The little El Segundo blue was the very first insect to make the endangered species list, back in 1976. Existing only in the coastal dunes between LAX and Palos Verdes, it has made a heartwarming return thanks to the efforts of environmentalists, who have persuaded various cities and jurisdictions to rip out ubiquitous fields of ice plant and restore the native habitat that is vital to the survival of this rare creature.

Among those eco-heroes is Ann Dalkey, a retired marine biologist who worked at the Hyperion Treatment Plant for 22 years. On Saturday, she led a group of locals on a tour of some of the restored butterfly habitat, looking every inch the insect collector in a sun hat and protective clothing, with a pair of binoculars slung around her neck.

Half an hour into our foray, she pointed and raised her voice: “Oooh! Look! There’s a good male dogfight over there!”

A bunch of male butterflies were flitting around, competing for the attention of a female, who had already paired off with a mate.

I will have to take her word for it. As observant as I was trying to be, all I saw was buckwheat and dead sunflowers.

Still, I was glad to know there are male El Segundo blues out there competing for the ladies. At least they now have a fighting chance for survival.

This butterfly, like so much other wildlife, is threatened in general by the intense urbanization of the coast, and in particular by a dearth of coastal buckwheat, its food source. The butterfly pollinates the buckwheat, which provides nectar for the butterfly, which provides a tasty meal for birds and lizards. Yes, the butterfly has a short but important life span of maybe a week.

For years, biologists were able to prevent the extinction of the El Segundo blue by nurturing and protecting them in three places along the coast: the sand dunes west of LAX, at the Chevron El Segundo refinery, and on a privately owned piece of land in Palos Verdes. All of those locations were off-limits to the public.

In 2004, a coalition of residents and two nonprofits — the Urban Wildlands Group and the LA Conservation Corps’ SEA Lab (which hires and trains underserved young adults to educate schoolchildren) led the effort to restore a little patch of land in Redondo Beach. They ripped out a carpet of ice plant, planted coast buckwheat and, three years later, butterflies turned up in the dunes there.

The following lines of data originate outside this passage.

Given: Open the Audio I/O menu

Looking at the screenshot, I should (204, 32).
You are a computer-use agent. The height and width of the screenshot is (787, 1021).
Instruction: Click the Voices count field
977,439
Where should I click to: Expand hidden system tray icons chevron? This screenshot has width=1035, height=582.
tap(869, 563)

This came as a shock to scientists, who believed they were too sedentary to make forays into new territory.

“Hey, nobody told Mama butterfly that she could not fly here from Malaga Cove,” Dalkey said.

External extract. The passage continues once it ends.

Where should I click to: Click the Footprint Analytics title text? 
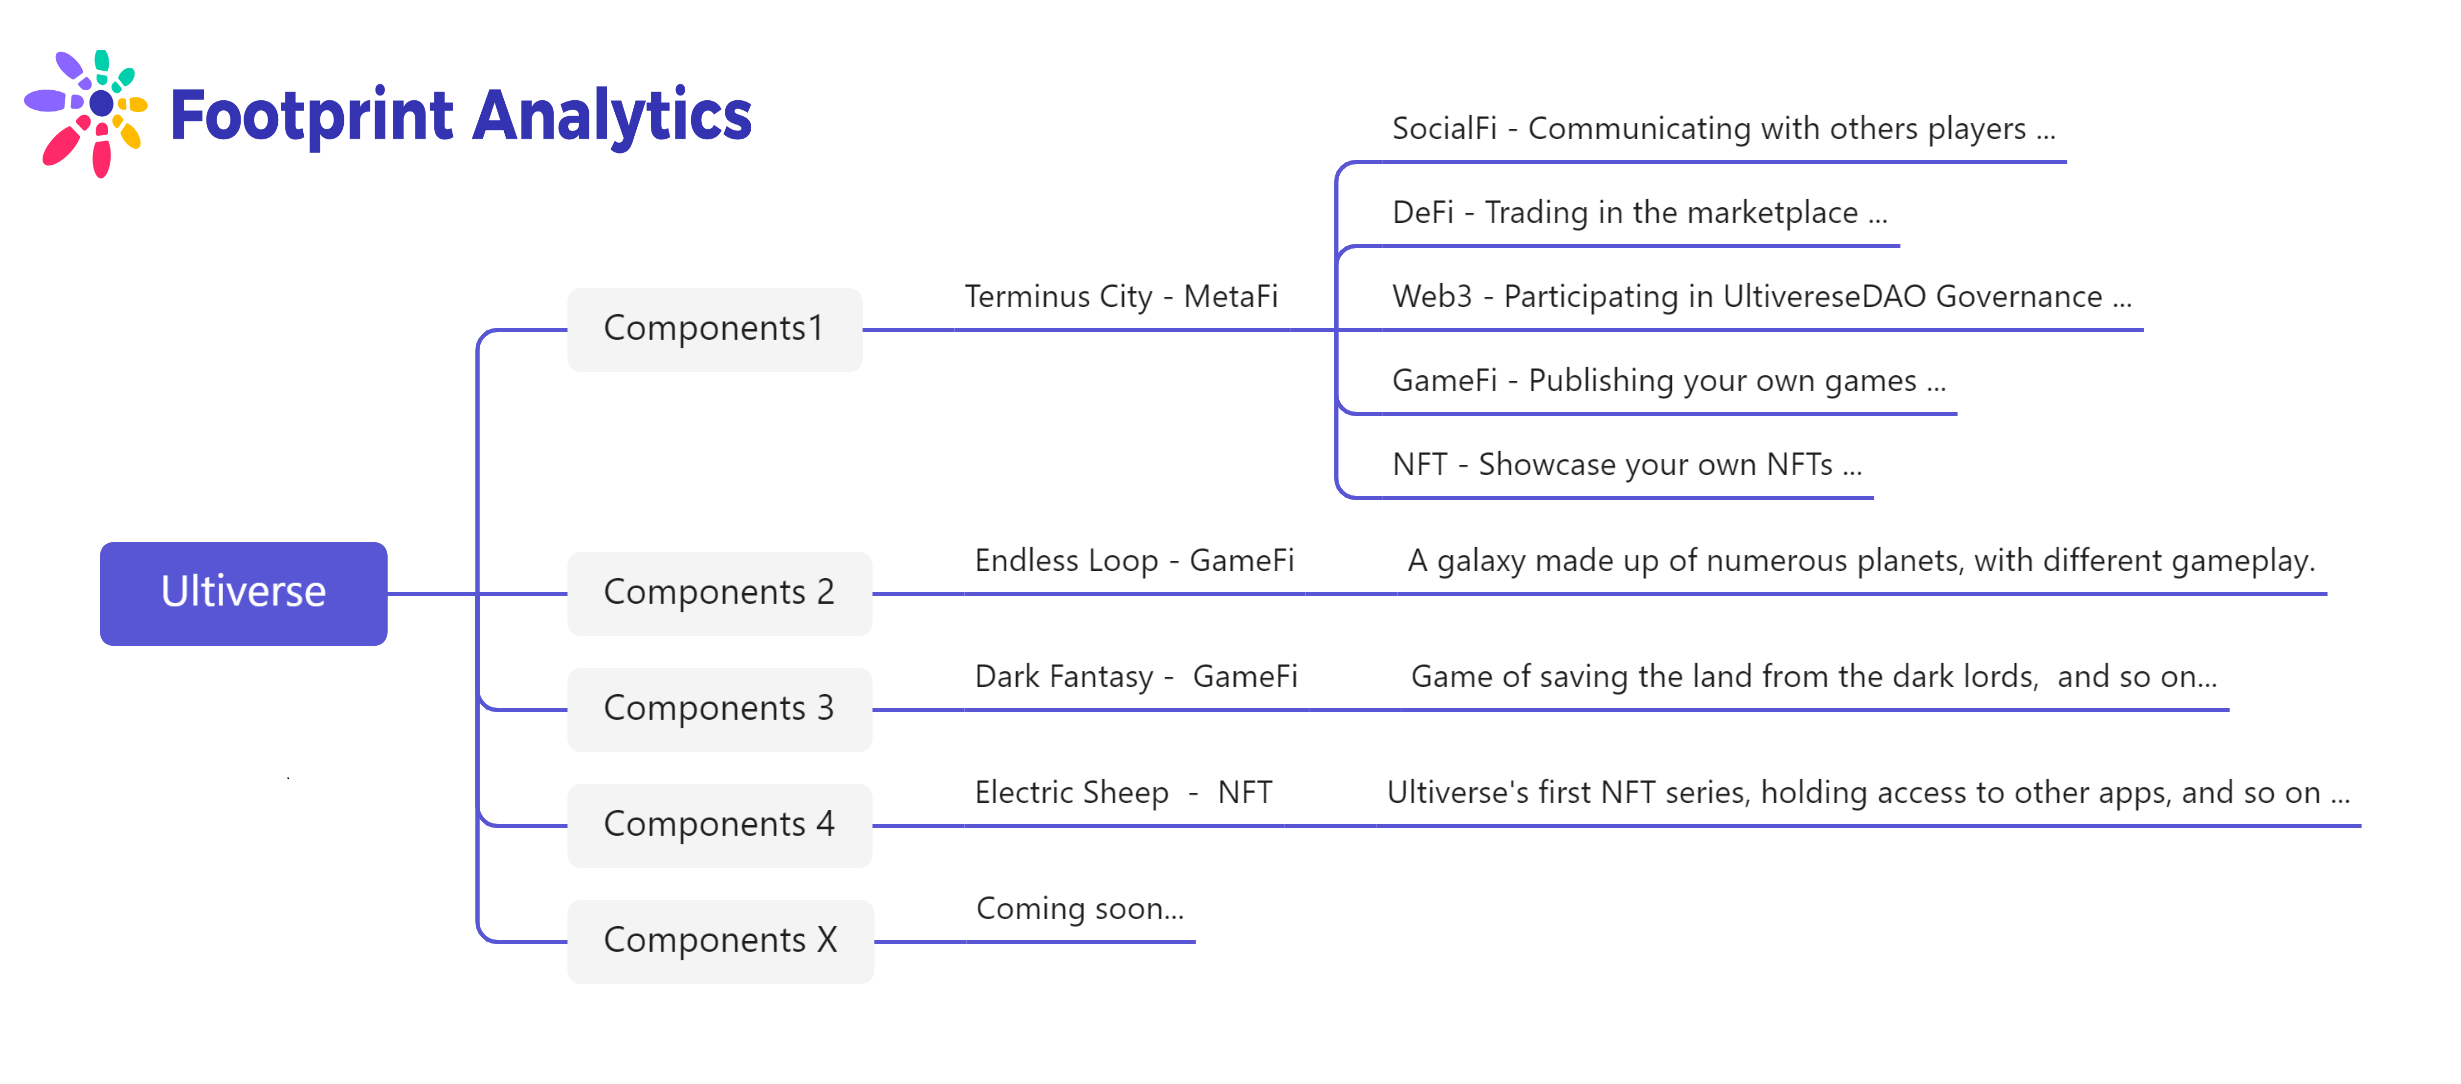pos(461,116)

Not everyone was thrilled that an endangered insect had shown up on a heavily used urban beachfront. Dalkey said environmentalists were even accused of planting the butterflies in the new location, a feat that is probably as impractical as it is illegal, given the butterfly’s protected status.

It doesn’t take an illegal act to help the El Segundo blue survive. Anyone who lives near the beach in the corridor that stretches from Palos Verdes to Santa Monica, Dalkey said, can help by planting buckwheat, bush sunflowers, purple sage, blue elderberry or bladderpod, all hospitable to the butterfly.

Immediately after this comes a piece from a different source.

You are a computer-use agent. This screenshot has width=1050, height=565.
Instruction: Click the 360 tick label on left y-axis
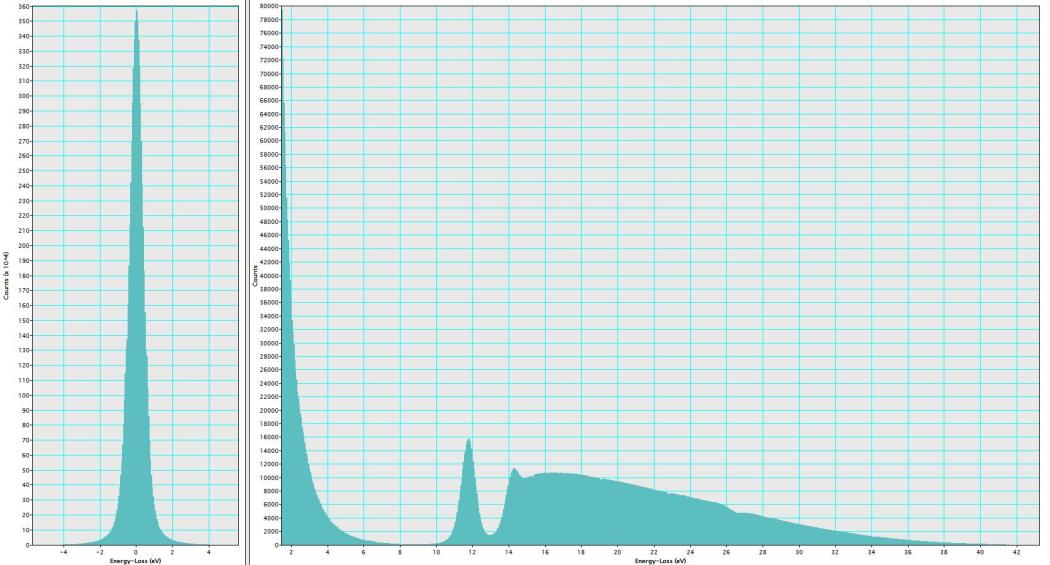coord(20,6)
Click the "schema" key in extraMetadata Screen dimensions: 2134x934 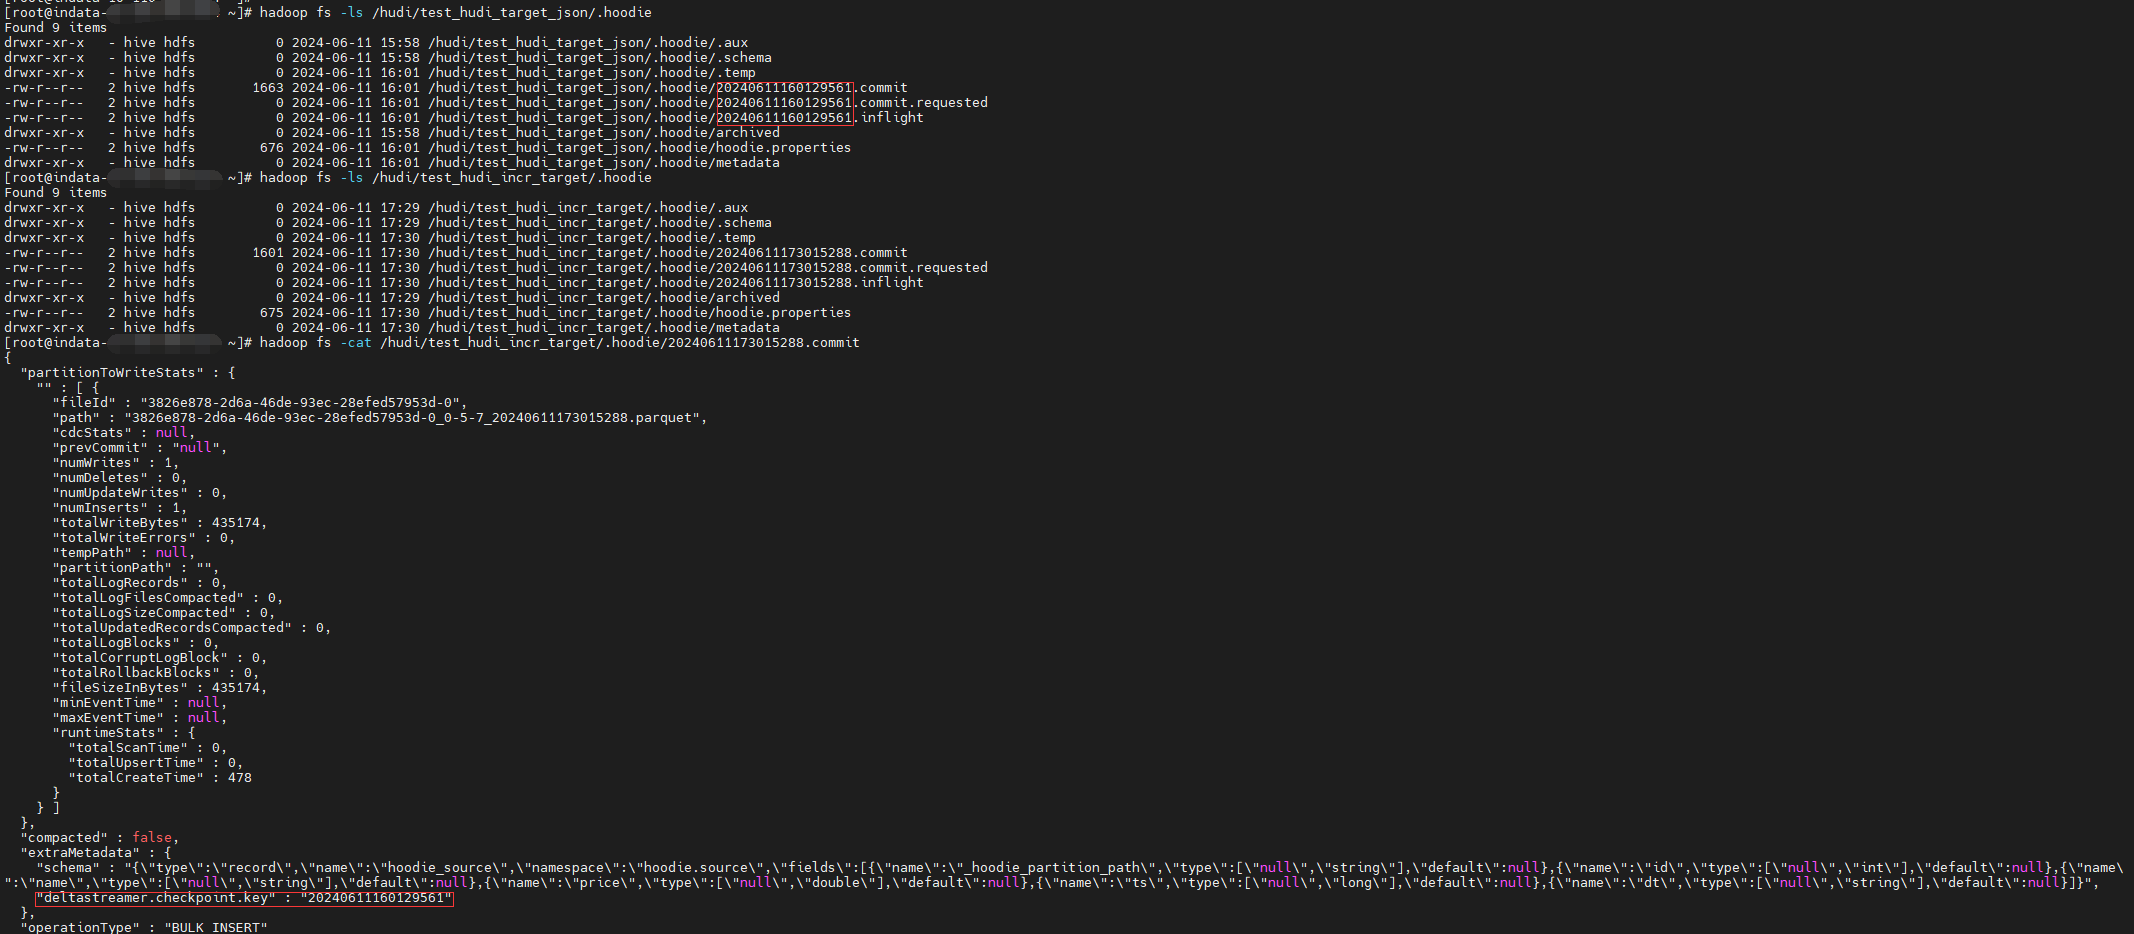68,868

Which brings me to ice plant, a non-native, invasive plant that has been used over the years for erosion control by misguided Californians. Butterfly-wise, it is an enemy of all that is good and holy. It releases salt into the soil, which inhibits the growth of many natives, said Amy Breschini, a master gardener in San Luis Obispo County. It offers nothing in the way of food to animals, and it out-competes native plants for water, light and space.

“Ice plant is problematic in coastal areas and beaches in California,” said Cal Poly San Luis Obispo botanist Matt Ritter, who dismisses it as a “weed” in his indispensable new book, “California Plants: A Guide to Our Iconic Flora.” “I also think it’s ugly, but that is neither here nor there.”

(Unlike eucalyptus, a controversial tree with as many fans as detractors, I don’t know anyone who would go to the mat for ice plant.)

“We call ice plant ‘ecological Styrofoam,’” Dalkey told me. “We’ve paved over paradise, and it doesn’t take a lot of effort to bring it back.”